The reason that the total amount of light falling on the sensor, as opposed to the density of light falling on the sensor (exposure), is the relevant measure is because the total amount of light falling on the sensor, combined with the sensor efficiency, determines the amount of noise and DR (dynamic range) of the photo.
For a given scene, perspective (subject-camera distance), framing (AOV), and shutter speed, both the DOF and the total amount of light falling on the sensor are determined by the diameter of the aperture. For example, 80mm on FF, 50mm on 1.6x, and 40mm on 4/3 will have the same AOV (40mm x 2 = 50mm x 1.6 = 80mm). Likewise, 80mm f/4, 50mm f/2.5, and 40mm f/2 will have the same aperture diameter (80mm / 4 = 50mm / 2.5 = 40mm / 2 = 20mm).
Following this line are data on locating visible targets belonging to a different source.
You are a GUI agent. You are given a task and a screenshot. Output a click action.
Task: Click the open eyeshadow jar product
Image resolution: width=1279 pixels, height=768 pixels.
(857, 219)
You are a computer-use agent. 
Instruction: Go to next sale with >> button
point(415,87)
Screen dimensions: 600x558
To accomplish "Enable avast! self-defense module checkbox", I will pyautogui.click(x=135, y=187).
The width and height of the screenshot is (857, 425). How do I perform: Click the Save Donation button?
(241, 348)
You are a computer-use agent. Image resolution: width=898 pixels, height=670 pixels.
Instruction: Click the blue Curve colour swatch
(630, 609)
Thus, if we took a pic of the same scene from the same position with those settings, all three systems would produce a photo with the same perspective, framing, DOF, and put the same total amount of light on the sensor, which would result in the same total noise for equally efficient sensors (the role of the ISO in all this is simply to adjust the brightness of the LCD playback and/or OOC jpg).
Thus, settings that have the same AOV and aperture diameter are called "Equivalent" since they result in Equivalent photos. Hence, saying f/2 on one format is the same as f/2 on another format is just like saying that 50mm on one format is the same as 50mm on another format.